16. Optical system according to claim 15, characterized in that the device for determining a temperature distribution present in the region of the piezoelectric layer (16) is designed based on the measurement of a leakage current flowing between the electrode arrangements via the piezoelectric layer (16).

17. Optical system according to claim 15, characterized in that the device is designed for determining a temperature distribution present in the region of the piezoelectric layer (16) based on an impedance measurement to determine the temperature-dependent capacitance of the piezoelectric layer (16).

18. Optical system according to one of claims 15 to 17, characterized in that the device for determining a temperature distribution present in the region of the piezoelectric layer has an infrared camera for recording a camera image of the optical active surface.

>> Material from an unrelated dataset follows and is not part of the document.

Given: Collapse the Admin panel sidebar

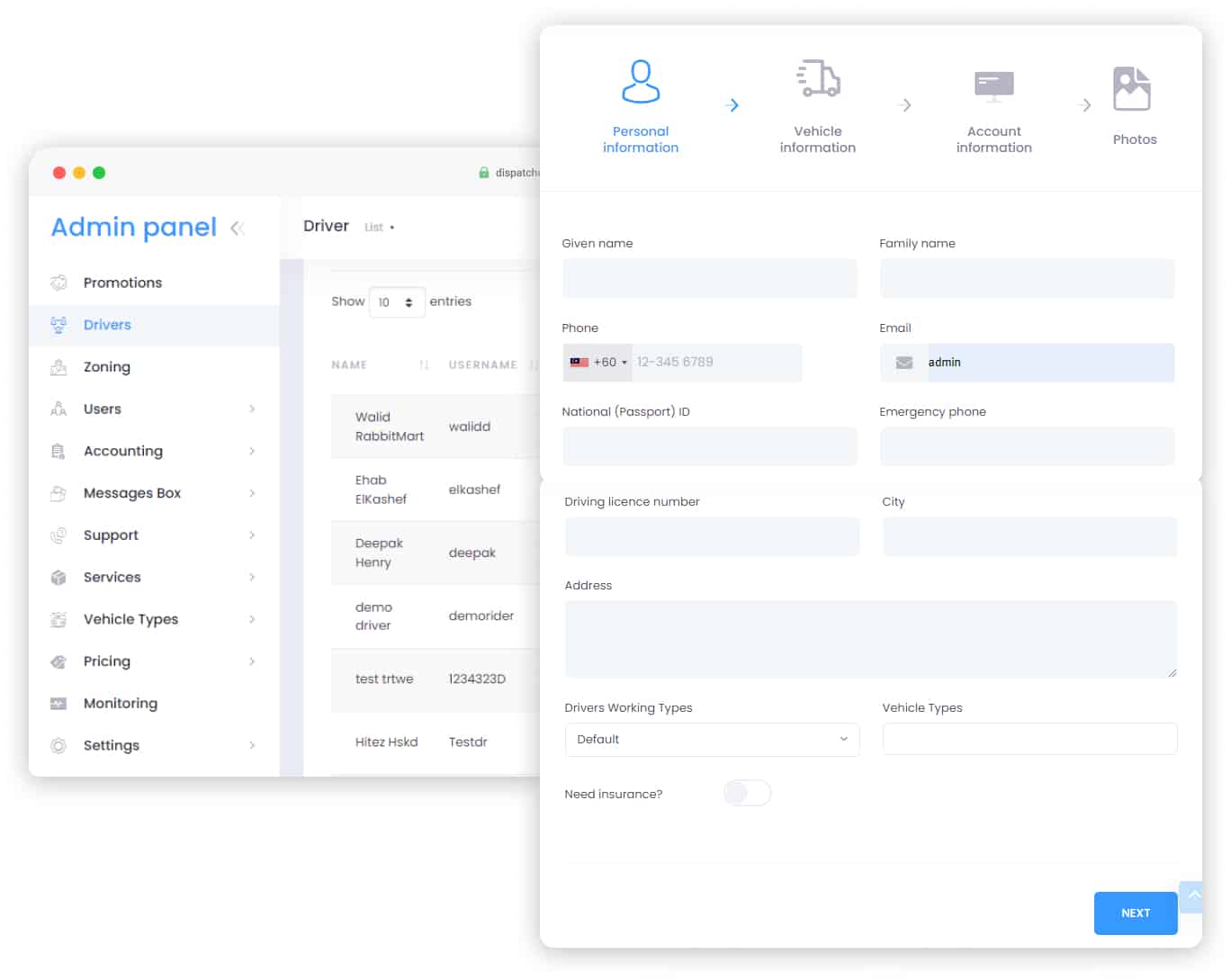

19. Optical system according to one of claims 15 to 18, characterized in that the device for determining a in the region of the piezo electrical layer present temperature distribution in a mirror substrate (32) located arrangement of temperature sensors (45).

20. Optical system according to one of claims 15 to 19, characterized in that the mirror is designed for a working wavelength of less than 30 nm, in particular less than 15 nm.

21. Optical system according to one of claims 15 to 20, characterized in that it is a lighting device or a projection lens of a microlithographic projection exposure system.

22. Microlithographic projection exposure system with an illumination device and a projection objective, characterized in that the projection exposure system has an optical system according to claim 21.